======== EXERCISE MATERIAL

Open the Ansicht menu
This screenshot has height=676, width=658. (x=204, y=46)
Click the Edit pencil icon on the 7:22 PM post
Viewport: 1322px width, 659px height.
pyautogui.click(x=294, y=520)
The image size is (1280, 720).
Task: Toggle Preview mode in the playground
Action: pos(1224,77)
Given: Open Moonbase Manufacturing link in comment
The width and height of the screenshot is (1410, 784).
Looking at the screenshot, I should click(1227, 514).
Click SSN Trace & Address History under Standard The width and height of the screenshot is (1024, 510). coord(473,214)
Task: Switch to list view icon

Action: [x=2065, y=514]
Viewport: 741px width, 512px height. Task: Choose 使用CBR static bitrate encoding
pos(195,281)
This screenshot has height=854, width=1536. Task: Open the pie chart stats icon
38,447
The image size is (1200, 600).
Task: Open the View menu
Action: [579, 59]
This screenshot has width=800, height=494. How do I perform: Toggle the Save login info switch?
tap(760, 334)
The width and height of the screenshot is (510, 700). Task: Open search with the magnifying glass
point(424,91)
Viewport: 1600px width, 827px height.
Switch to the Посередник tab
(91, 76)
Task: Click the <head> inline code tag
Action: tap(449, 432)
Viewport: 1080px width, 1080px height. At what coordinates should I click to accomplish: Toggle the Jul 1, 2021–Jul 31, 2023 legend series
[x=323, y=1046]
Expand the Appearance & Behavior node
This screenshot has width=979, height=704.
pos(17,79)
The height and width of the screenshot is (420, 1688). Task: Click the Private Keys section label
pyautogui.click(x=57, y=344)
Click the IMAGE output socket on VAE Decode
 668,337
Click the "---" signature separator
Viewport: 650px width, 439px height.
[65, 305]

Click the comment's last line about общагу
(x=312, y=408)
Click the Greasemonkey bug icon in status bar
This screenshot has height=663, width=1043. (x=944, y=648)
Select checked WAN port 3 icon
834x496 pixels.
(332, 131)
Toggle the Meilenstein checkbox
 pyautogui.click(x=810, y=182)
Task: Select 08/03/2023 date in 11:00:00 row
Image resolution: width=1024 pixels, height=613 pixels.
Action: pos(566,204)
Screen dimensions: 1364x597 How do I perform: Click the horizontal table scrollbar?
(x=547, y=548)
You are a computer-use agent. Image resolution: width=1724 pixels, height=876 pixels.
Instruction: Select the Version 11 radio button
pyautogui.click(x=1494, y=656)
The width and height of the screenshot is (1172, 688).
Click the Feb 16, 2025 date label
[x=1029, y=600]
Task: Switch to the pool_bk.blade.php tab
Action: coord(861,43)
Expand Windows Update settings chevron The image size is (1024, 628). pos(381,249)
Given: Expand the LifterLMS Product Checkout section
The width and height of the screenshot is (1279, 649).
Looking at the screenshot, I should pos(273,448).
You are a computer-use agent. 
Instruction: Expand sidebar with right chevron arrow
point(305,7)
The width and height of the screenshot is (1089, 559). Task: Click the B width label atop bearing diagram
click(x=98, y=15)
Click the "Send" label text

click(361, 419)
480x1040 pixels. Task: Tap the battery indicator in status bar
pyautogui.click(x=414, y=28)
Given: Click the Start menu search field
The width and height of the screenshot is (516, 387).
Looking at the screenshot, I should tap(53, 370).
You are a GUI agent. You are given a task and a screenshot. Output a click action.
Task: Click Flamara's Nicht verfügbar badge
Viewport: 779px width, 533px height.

================

Wherever "agent" appears in a line of the entries, copy that line.

You are a computer-use agent. Image resolution: width=1724 pixels, height=876 pixels.
You are a computer-use agent. 
You are a GUI agent. You are given a task and a screenshot. Output a click action.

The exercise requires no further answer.